I’m most inspired to write about topics that are close to my heart and that have the power to resonate with others. As a mother, topics such as parenting, motherhood, grief, and preserving childhood are especially important to me. I’ve always enjoyed themes that explore self-empowerment and want to share that message with kids by reminding them they have it within themselves to choose and create a joy-filled life. I’m deeply passionate about the importance of reading for kids, and mental health, so my goal is to create children’s books that help foster a positive reading experience, and positive life experience! For this column, I plan to focus on topics that might start positive conversations in homes and around the community.
You have also become involved as a community leader. Can you expand on that?
I’m more of a community contributor. I’m a literacy volunteer and PTA member for the Wayzata school district. I’ve organized parent workshops in our school and fundraisers in my neighborhood. I host story time read-alouds in local schools and community events to share the message of self-empowerment and am available to visit your school, church, or event! You can find more info on that and get in touch via my website: www.karrichronicles.com.
I’m also an ambassador for the “Wait Until 8th” movement. This organization encourages parents to wait until 8th grade to give their child a smartphone–and even longer for social media–to help protect their child’s mental health. They offer a ton of resources on their website:
What does writing “success” look like for you?
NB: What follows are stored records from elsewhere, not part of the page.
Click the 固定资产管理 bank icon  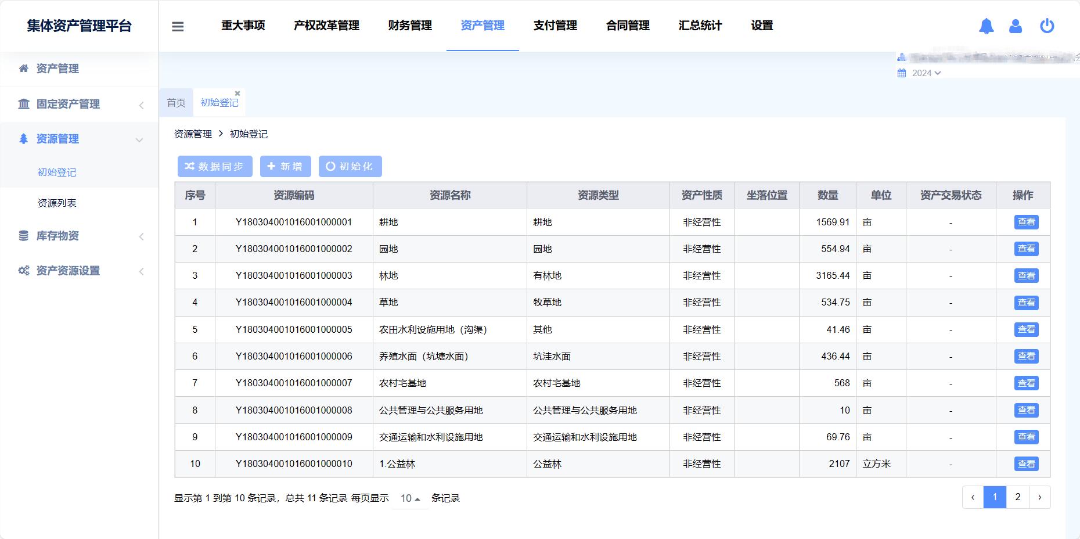24,104
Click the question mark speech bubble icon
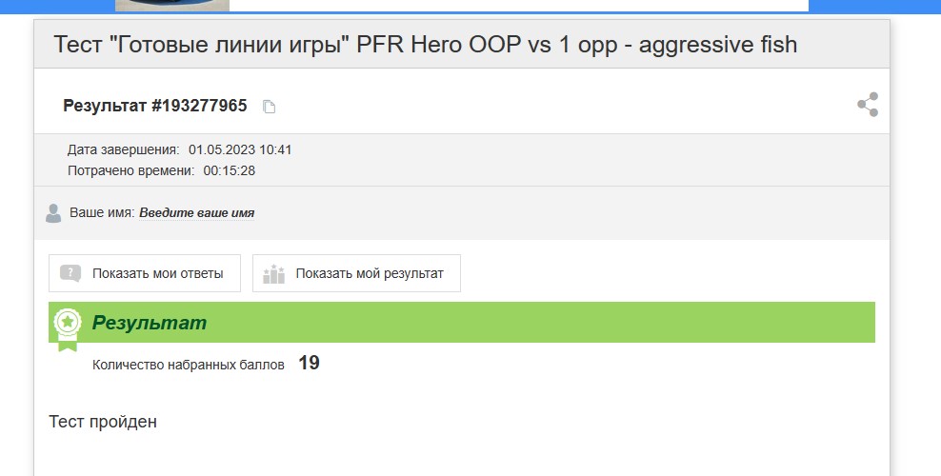This screenshot has height=476, width=941. pos(70,273)

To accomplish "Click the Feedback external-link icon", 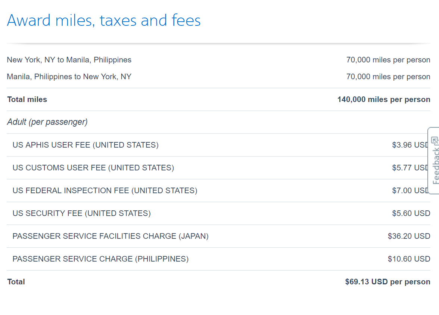I will tap(434, 141).
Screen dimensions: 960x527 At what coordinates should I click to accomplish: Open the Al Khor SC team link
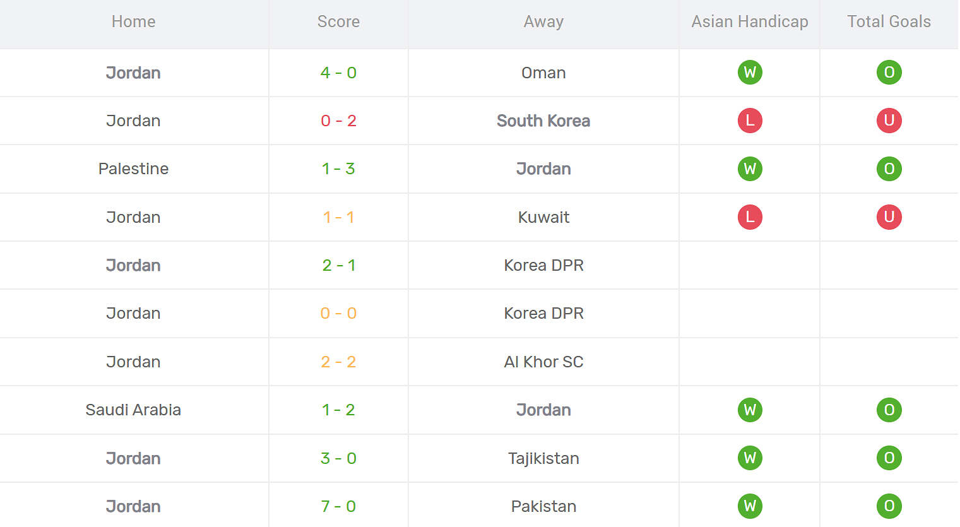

I’ve often turned to other people’s stories for healing, learning, and inspiration. My overall goals in writing are to bring people together, encourage kids and families, start meaningful conversations within a home or a community, or help someone feel understood. Community connections are crucial for all of us, and if I can play a tiny part in fostering that for people through writing, I’ve succeeded.
Any plans to publish more books?
Yes! The 2nd in the “Little Miss Jean” series will be published later this year or early 2024, with a third to follow and other books in the works.